The shooting of demonstrators increased the uncertainty among the leaders. The very scale of the movement began to seem dangerous. Even at the meeting of the Vyborg committee the evening of the 26th – that is, twelve hours before the victory – arose discussions as to whether it was not time to end the strike. This may seem astonishing. But remember, it is far easier to recognise victory the day after, than the day before. Besides, moods change frequently under the impact of events and the news of them. Discouragement quickly gives way to a flow of enthusiasm. Kayurovs and Chugurins have plenty of personal courage, but at moments a feeling of responsibility for the masses clutches them. Among the rank-and-file workers there were fewer oscillations. Reports about their moods were made to the authorities by a well informed agent in the Bolshevik organisation, Shurkanov. “Since the army units have not opposed the crowd, wrote this provocateur,” and in individual cases have even taken measures paralysing the initiative of the police officers, the masses have got a sense of impunity, and now, after two days of unobstructed walking the streets, when the revolutionary circles have advanced the slogans “Down with war” and “Down with the autocracy!” the people have become convinced that the revolution has begun, that success is with the masses, that the authorities are powerless to suppress the movement because the troops are with it, that a decisive victory is near, since the troops will soon openly join the side of the revolutionary forces, that the movement begun will not subside, but will ceaselessly grow to a complete victory and a state revolution.” A characterisation remarkable for compactness and clarity! The report is a most valuable historic document. This did not, of course, prevent the victorious workers from executing its author.

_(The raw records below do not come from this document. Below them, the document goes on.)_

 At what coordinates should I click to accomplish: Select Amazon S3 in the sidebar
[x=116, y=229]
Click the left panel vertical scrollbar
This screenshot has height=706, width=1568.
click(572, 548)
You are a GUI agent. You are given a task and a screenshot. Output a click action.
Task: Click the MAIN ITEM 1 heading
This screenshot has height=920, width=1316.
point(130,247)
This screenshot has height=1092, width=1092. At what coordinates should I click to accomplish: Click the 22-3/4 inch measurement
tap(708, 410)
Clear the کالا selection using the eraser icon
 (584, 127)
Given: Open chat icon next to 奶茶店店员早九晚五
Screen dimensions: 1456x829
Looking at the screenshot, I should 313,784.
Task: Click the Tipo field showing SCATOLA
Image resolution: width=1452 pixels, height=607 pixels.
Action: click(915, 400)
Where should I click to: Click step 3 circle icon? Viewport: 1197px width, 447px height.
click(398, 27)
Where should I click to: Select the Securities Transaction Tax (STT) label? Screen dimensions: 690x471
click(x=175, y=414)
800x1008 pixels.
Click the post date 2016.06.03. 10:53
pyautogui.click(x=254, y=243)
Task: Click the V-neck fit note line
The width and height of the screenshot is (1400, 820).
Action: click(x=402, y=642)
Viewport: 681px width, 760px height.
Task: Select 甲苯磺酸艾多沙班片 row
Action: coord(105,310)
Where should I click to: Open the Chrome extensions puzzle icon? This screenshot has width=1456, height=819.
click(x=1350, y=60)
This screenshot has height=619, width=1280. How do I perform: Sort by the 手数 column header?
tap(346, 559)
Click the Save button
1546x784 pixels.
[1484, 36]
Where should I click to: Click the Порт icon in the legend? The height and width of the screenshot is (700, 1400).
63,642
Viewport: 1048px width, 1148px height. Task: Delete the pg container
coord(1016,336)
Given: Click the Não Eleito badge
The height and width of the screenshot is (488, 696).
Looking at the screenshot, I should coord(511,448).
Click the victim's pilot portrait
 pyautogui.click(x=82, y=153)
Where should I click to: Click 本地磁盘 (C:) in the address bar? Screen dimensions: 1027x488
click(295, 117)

These provocateurs, whose number was enormous, especially in Petrograd, feared, more than anyone else did, the victory of the revolution. They followed a policy of their own: in the Bolshevik conferences Shurkanov defended the most extreme actions; in his reports to the secret police he suggested the necessity of a decisive resort to firearms. It is possible that with this aim, Shurkanov tried even to exaggerate the aggressive confidence of the workers. But in the main he was right events would soon confirm his judgement.
The leaders in both camps guessed and vacillated, for not one of them could estimate a priori the relation of forces. External indications ceased absolutely to serve as a measure. Indeed one of the chief features of a revolutionary crisis consists in this sharp contradiction between the present consciousness and the old forms of social relationship. A new relation of forces was mysteriously implanting itself in the consciousness of the workers and soldiers. It was precisely the government’s offensive, called forth by the previous offensive of the revolutionary masses, which transformed the new relation of forces from a potential to an active state. The worker looked thirstily and commandingly into the eyes of the soldier, and the soldier anxiously and diffidently looked away. This meant that, in a way, the soldier could no longer answer for himself. The worker approached the soldier more boldly. The soldier sullenly, but without hostility – guiltily rather – refused to answer. Or sometimes now more and more often – he answered with pretended severity in order to conceal how anxiously his heart was beating in his breast. Thus the change was accomplished. The soldier was, clearly shaking off his soldiery. In doing so he could not immediately recognise himself. The authorities said that the revolution intoxicated the soldier. To the soldier it seemed, on the contrary, that he was sobering up from the opium of the barracks. Thus the decisive day was prepared – the 27th of February.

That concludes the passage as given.